## MATERIAL FOR THIS TASK
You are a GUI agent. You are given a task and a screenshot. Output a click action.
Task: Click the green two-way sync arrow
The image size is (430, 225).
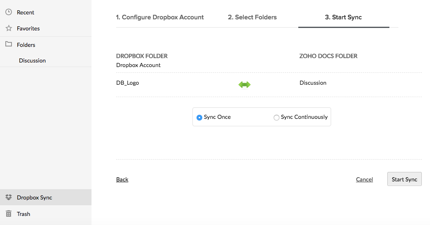click(245, 85)
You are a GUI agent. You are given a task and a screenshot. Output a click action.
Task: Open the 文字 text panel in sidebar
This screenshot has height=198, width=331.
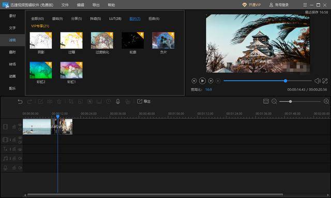12,28
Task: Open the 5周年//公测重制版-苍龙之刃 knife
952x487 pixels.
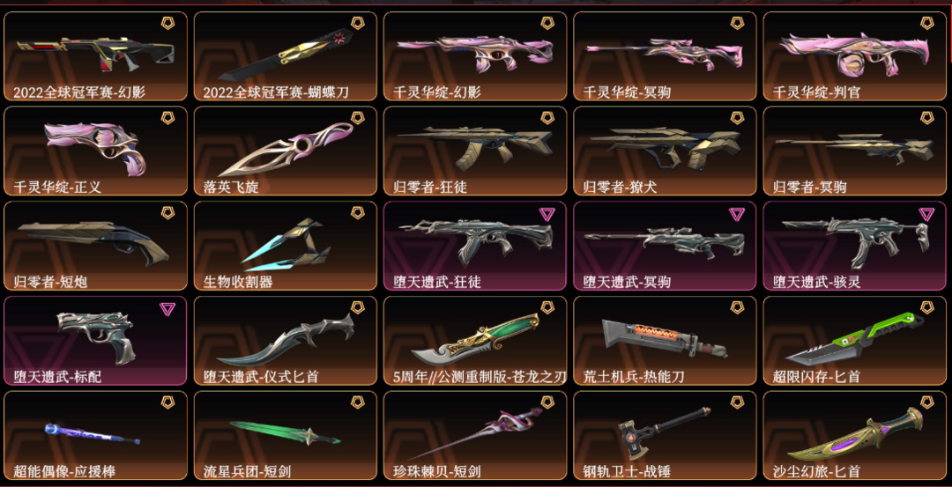Action: click(475, 340)
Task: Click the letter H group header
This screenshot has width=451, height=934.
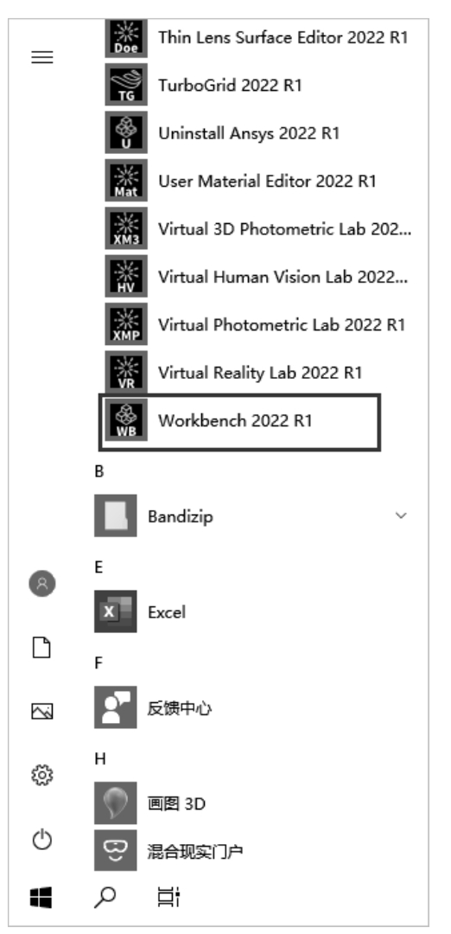Action: tap(100, 759)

## WHAT YOU WILL DO
In the entries above, find the line containing "Task: Click the letter H group header". Transcribe it and every later line to the end, exactly, and leave out the pictures.

## FINISHED TASK
Task: Click the letter H group header
This screenshot has width=451, height=934.
Action: tap(100, 759)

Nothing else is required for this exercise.